Introduction
Forests in the North Coast Region face multiple stressors, including uncharacteristic large wildfires, droughts, pests and diseases, invasive species, and land use changes, including increased development in the WUI. Forest management during the colonial era, including more than a century of fire exclusion, as well as climate change, have exacerbated these problems. At the ecosystem scale, these stressors are leading to the loss and conversion of forest land and loss of the many ecosystem services provided by healthy forests.
Restoring healthy and resilient forests requires a profound change in how forests are managed. The right tools must be applied at the right time and place, by the array of entities in the region with experience and responsibilities in wildfire management. Tribes should be supported in reinstating Indigenous land stewardship strategies, including cultural burning. All landowners and land managers, public and private, should be supported in applying adaptive management to restore fire frequency and reduce hazardous fuel loads over the long term. In order to do so, it is imperative to increase local capacity, including a cadre of well-equipped and trained natural resources professionals who will steward the land, with short- and long-term use of vegetation management, beneficial fire, and the increased use of managed fire for resource benefits.

> [DATA RECORDS]:
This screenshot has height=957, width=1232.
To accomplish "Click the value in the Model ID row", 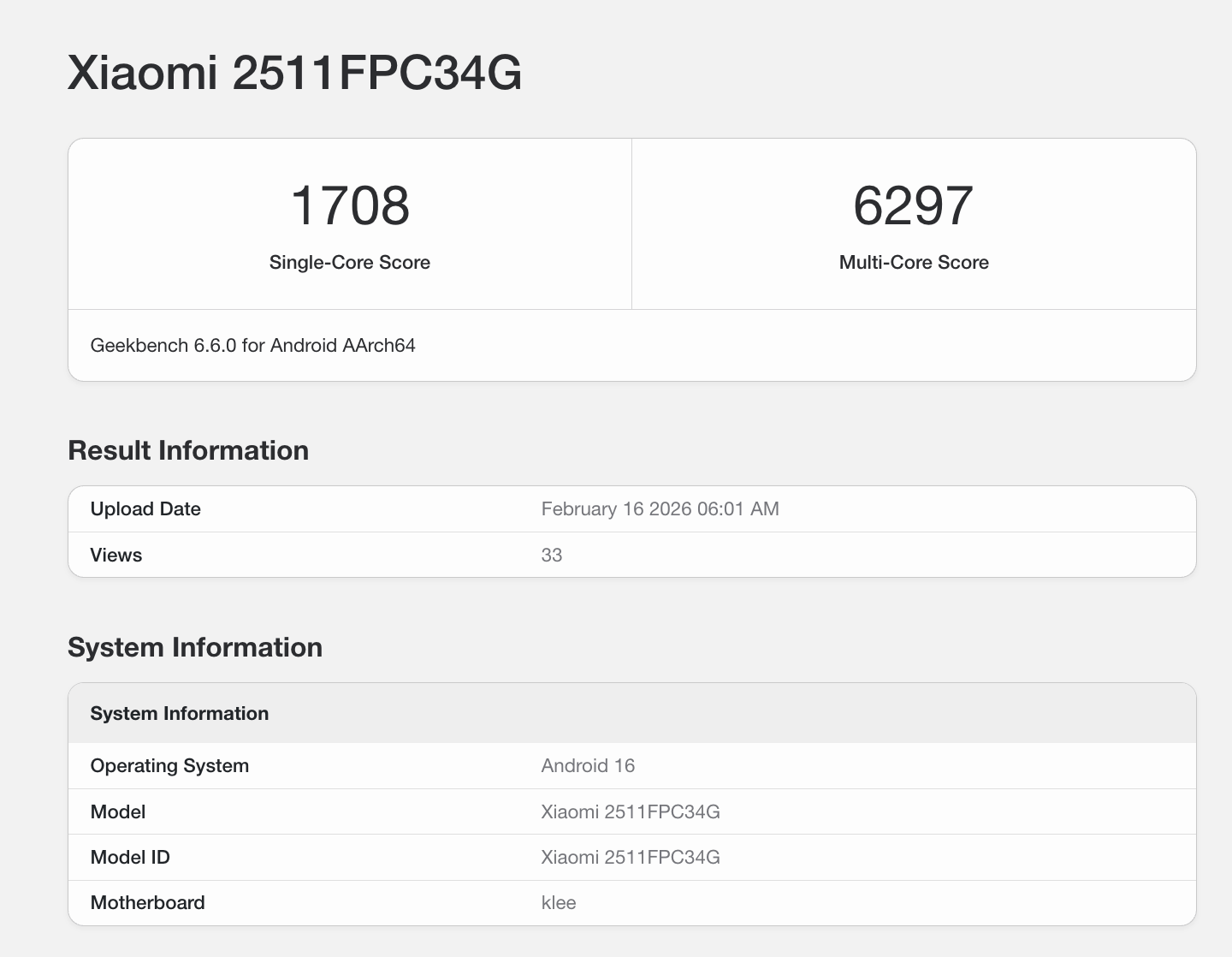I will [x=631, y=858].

...

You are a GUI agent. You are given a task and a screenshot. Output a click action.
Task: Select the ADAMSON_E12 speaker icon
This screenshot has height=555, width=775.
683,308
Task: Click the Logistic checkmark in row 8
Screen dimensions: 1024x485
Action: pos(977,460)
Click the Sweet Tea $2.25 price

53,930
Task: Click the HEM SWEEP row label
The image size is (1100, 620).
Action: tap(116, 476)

...

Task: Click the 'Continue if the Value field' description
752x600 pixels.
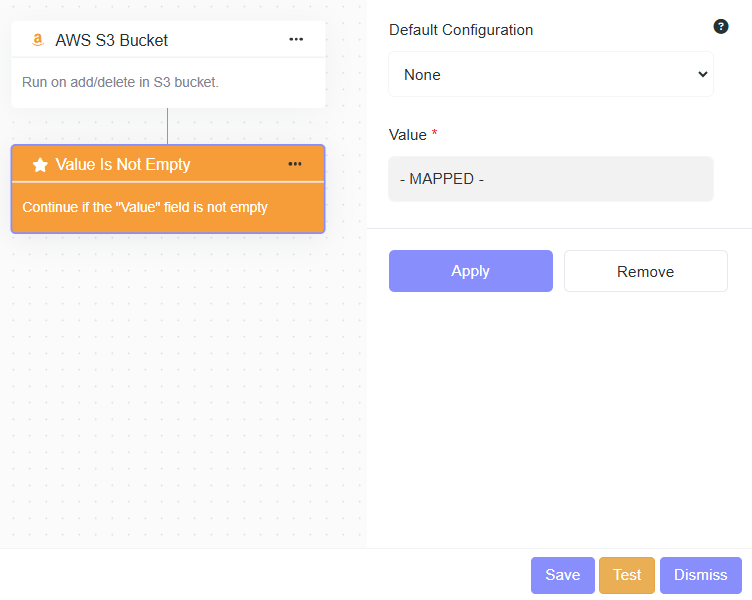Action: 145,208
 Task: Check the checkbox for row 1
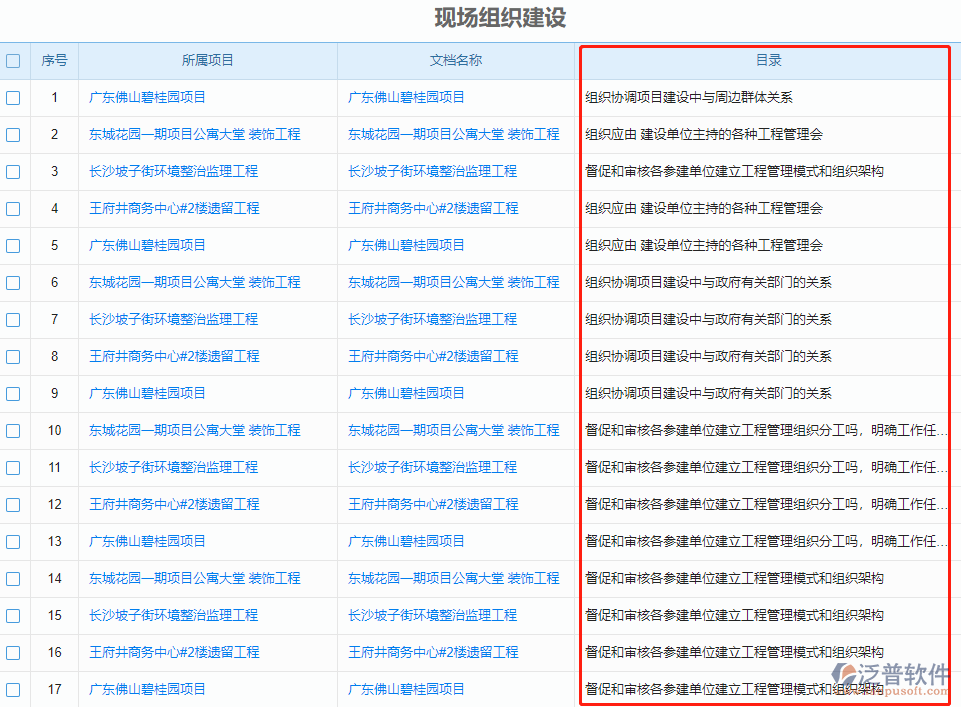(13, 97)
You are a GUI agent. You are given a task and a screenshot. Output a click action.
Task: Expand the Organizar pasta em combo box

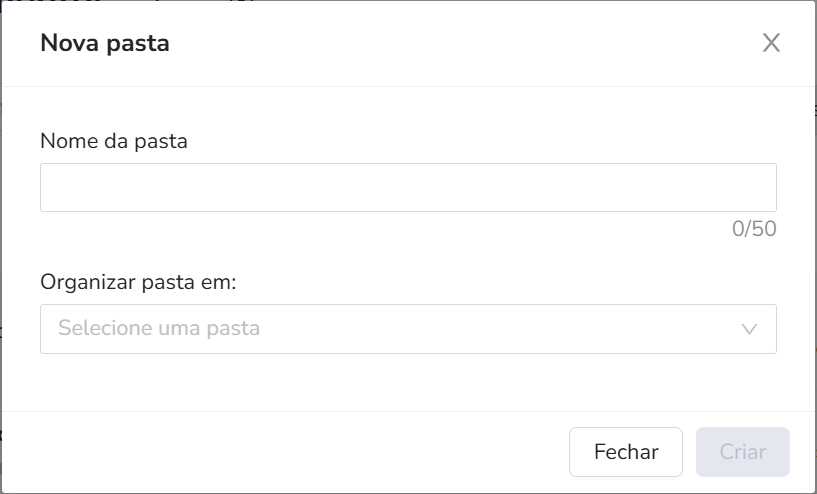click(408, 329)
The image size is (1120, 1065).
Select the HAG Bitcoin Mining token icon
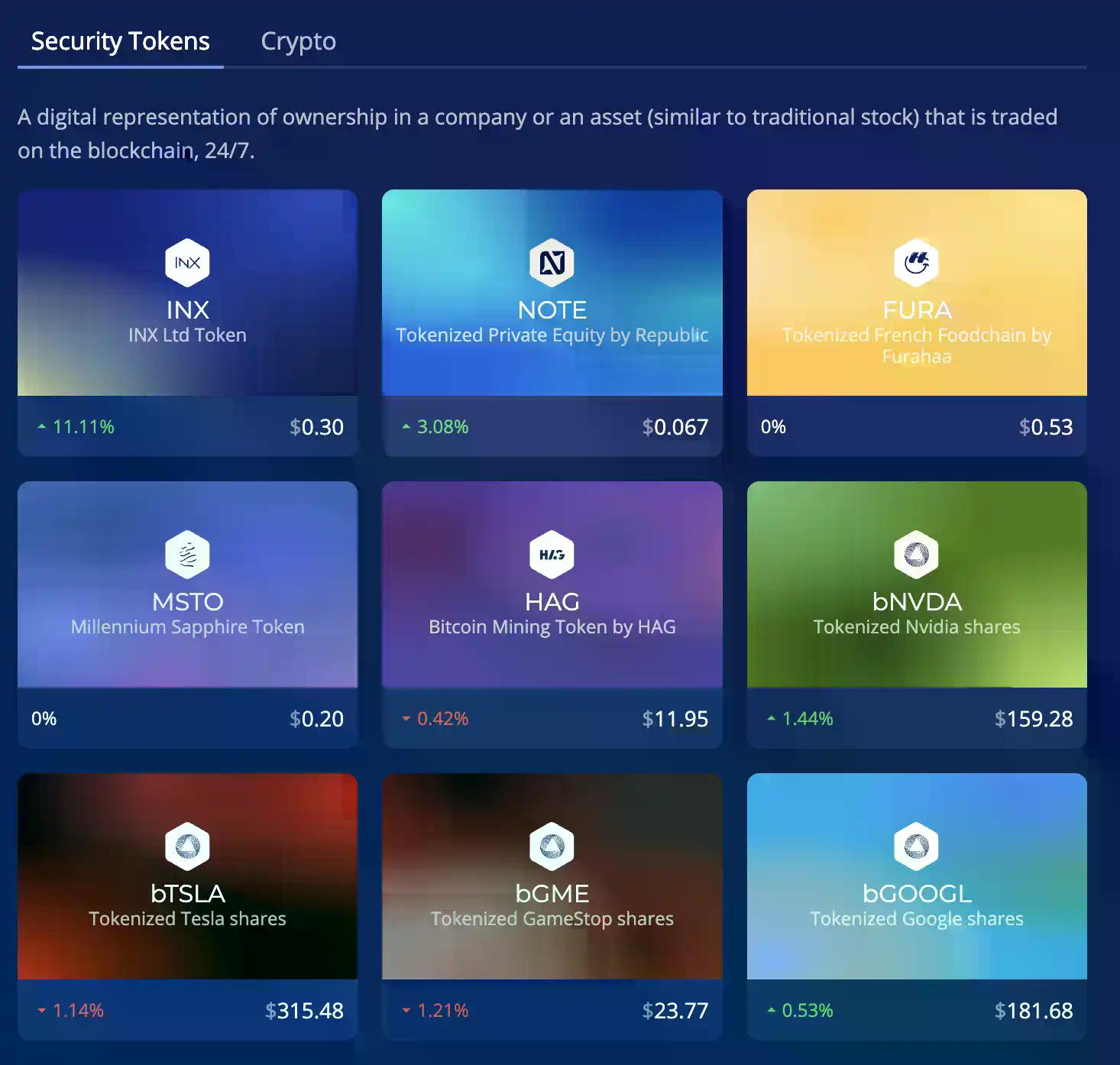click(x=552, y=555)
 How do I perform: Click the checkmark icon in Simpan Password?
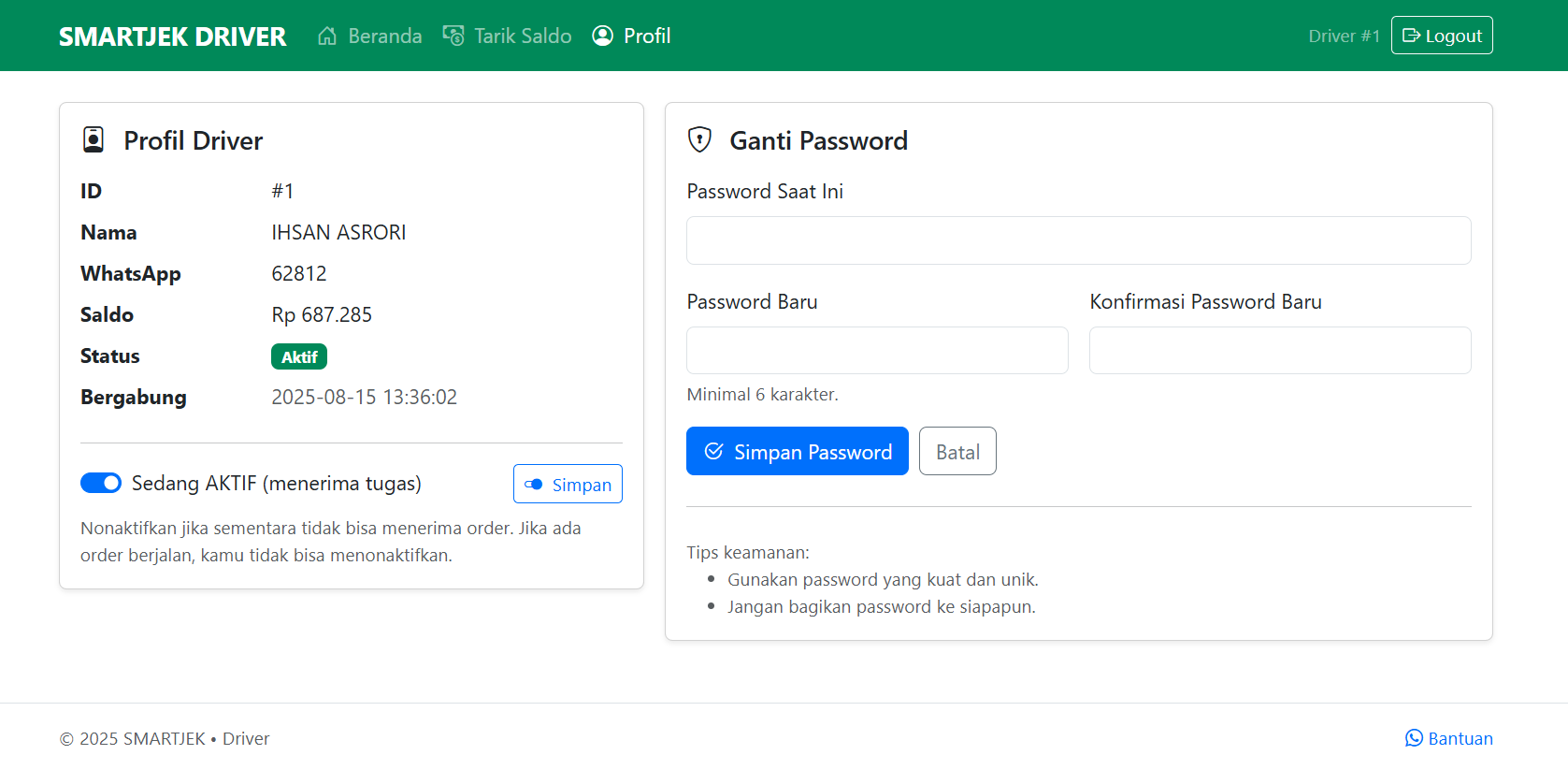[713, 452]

> [ASSIGNED TASK A]: From the introduction on North Coast Region forests, extract the passage starting at "Restoring healthy and" up to and including "for resource benefits.".
> [ASSIGNED TASK B]: Write the next part of the introduction on North Coast Region forests, beginning after its final sentence.

> [OUTPUT A]:
Restoring healthy and resilient forests requires a profound change in how forests are managed. The right tools must be applied at the right time and place, by the array of entities in the region with experience and responsibilities in wildfire management. Tribes should be supported in reinstating Indigenous land stewardship strategies, including cultural burning. All landowners and land managers, public and private, should be supported in applying adaptive management to restore fire frequency and reduce hazardous fuel loads over the long term. In order to do so, it is imperative to increase local capacity, including a cadre of well-equipped and trained natural resources professionals who will steward the land, with short- and long-term use of vegetation management, beneficial fire, and the increased use of managed fire for resource benefits.

> [OUTPUT B]:
From “Increase Pace and Scale” to “Increase Pace, Scope, and Scale”
The imperative to “increase the pace and scale” of wildland fuel treatments has become a common theme in natural resource management. While it is undoubtedly true that the “pace and scale” of landscape-level treatments to create healthy, functional, and fire-resilient ecosystems is critical, it is important to qualify and update this statement. Resilient and healthy forests result from reestablishing pre-colonial fire regimes and reinstating land stewardship practices used by California Tribes since time immemorial, which value interconnected and healthy watersheds and biodiversity, including culturally important species. Increasing “pace and scale” cannot refer simply to removing hazardous fuel loads, but must also include the reintroduction of local Indigenous knowledge and practice and Tribal stewardship strategies with leadership from local Tribes, adapting to the changing climatic and fuel conditions which may influence fire behavior and intensity. Some species need to be reduced, thinned, or removed, while others need to be reintroduced or increased as they are critical cultural resources which also play a role in ecosystem health, carbon sequestration, and regional fire resilience. Given excessive hazardous fuel loads increasing since colonization, North Coast forests need to be brought back into balance. Restoration of habitats lost to a century of fire suppression and conifer encroachment (i.e., native grass and forb meadows, wet meadows, and oak woodlands) should be encouraged where feasible and practical. The reintroduction of beneficial fire is central to all these efforts.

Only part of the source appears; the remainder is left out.